--- Dataset entries Enclosed Below ---

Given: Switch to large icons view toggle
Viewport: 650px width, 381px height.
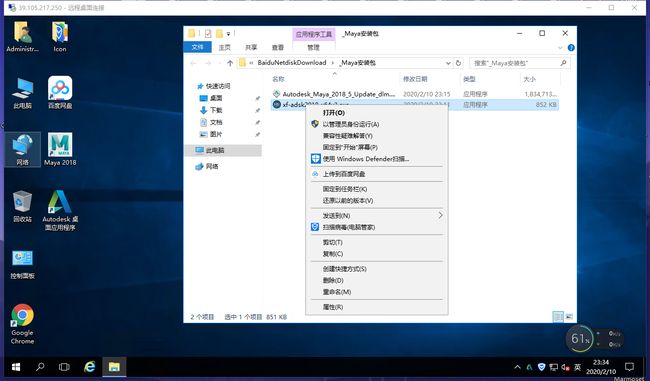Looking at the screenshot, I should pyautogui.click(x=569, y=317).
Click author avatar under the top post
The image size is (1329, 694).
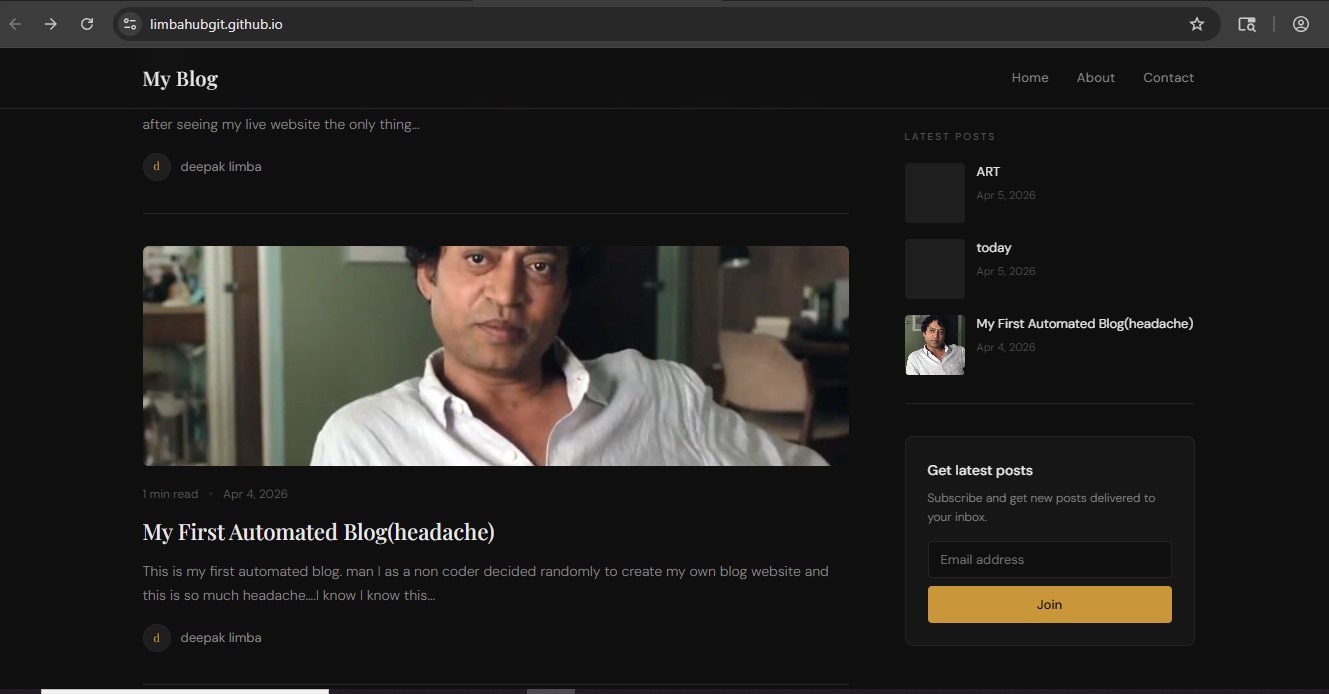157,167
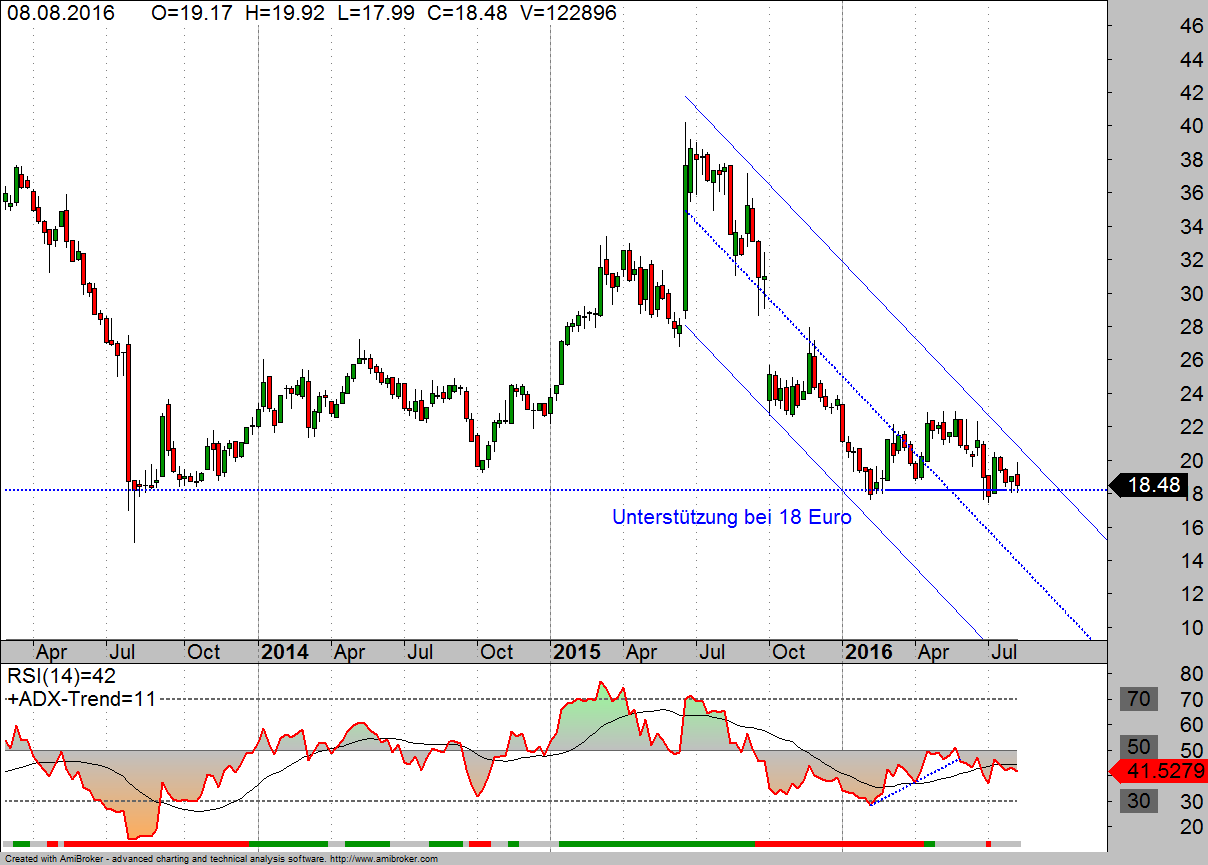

--- End of Enclosed Dataset entries ---

■ Assignment ■
Please print the entries shown above again, exactly, and skip the pictures.

■ Answer to this problem ■
Given: Switch to large icons view toggle
Viewport: 650px width, 381px height.
Looking at the screenshot, I should pyautogui.click(x=569, y=317).
Click author avatar under the top post
The image size is (1329, 694).
157,167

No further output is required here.